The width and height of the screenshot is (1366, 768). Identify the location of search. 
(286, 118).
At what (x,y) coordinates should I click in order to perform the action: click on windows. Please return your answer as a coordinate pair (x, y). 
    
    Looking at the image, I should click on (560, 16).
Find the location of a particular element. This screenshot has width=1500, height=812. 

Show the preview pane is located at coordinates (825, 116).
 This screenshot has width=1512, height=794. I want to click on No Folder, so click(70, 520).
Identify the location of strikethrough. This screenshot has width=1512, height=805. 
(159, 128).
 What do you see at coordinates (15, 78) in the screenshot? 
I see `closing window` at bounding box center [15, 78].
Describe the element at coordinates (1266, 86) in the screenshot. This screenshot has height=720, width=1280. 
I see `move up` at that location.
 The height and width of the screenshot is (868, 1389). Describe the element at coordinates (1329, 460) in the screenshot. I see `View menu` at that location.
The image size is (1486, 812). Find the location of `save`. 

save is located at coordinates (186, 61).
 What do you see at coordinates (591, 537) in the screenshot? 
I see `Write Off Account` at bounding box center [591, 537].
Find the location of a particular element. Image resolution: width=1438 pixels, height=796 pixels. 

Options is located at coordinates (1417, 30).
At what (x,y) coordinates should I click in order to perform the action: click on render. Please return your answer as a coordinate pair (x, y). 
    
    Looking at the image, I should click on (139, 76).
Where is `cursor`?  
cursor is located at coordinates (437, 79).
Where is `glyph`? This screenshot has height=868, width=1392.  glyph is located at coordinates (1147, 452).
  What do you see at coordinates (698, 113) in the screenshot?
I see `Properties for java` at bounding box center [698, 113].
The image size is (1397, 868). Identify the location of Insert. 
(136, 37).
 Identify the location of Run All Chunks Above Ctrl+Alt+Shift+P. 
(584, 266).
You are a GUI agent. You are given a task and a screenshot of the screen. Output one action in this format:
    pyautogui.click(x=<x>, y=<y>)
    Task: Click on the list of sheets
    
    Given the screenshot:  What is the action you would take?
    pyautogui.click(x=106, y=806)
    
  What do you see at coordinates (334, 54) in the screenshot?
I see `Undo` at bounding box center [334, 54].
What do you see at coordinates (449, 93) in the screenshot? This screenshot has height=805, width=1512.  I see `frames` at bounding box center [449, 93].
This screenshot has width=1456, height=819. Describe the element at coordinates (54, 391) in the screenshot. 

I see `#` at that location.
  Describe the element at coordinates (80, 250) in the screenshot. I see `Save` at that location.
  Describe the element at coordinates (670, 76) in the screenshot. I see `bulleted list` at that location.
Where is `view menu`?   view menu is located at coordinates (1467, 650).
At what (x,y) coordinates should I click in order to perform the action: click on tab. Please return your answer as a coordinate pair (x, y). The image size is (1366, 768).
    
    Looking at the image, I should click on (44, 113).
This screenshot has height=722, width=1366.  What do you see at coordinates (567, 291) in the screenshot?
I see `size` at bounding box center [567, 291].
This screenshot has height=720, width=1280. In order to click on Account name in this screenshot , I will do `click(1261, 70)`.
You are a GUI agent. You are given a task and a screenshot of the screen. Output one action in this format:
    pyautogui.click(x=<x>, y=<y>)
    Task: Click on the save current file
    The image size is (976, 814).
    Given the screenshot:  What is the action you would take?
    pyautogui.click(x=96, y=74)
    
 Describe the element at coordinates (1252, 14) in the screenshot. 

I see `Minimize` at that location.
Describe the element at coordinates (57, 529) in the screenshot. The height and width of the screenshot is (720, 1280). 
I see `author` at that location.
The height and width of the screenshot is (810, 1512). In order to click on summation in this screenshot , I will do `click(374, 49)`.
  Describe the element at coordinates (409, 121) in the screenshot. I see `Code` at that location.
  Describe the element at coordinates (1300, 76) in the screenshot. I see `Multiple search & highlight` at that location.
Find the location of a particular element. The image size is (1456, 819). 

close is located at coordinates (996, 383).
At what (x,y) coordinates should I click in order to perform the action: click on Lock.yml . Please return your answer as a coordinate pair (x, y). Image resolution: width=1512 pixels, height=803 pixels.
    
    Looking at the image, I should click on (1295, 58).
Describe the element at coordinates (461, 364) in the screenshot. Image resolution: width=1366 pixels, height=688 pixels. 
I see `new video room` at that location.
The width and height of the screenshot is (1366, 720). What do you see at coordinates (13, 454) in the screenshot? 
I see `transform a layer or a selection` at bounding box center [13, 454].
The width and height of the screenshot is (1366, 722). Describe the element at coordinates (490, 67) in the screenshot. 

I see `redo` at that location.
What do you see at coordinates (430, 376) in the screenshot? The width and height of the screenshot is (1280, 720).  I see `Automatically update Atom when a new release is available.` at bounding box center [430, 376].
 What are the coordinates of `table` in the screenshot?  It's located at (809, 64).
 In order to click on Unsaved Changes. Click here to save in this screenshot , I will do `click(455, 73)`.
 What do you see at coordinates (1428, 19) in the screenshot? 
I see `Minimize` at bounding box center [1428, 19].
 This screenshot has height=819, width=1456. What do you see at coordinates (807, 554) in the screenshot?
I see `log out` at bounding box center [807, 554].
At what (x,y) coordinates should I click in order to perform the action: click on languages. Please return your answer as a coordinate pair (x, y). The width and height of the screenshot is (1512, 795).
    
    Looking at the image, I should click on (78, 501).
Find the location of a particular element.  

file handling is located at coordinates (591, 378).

Exercise requirements |
Copy out the items word for word, from the line with "Find the location of a particular element. Image" to the line with "cursor is located at coordinates (437, 79).", including both of those lines.

Expected answer |
Find the location of a particular element. Image resolution: width=1438 pixels, height=796 pixels. 

Options is located at coordinates (1417, 30).
At what (x,y) coordinates should I click in order to perform the action: click on render. Please return your answer as a coordinate pair (x, y). 
    
    Looking at the image, I should click on (139, 76).
Where is `cursor`?  
cursor is located at coordinates (437, 79).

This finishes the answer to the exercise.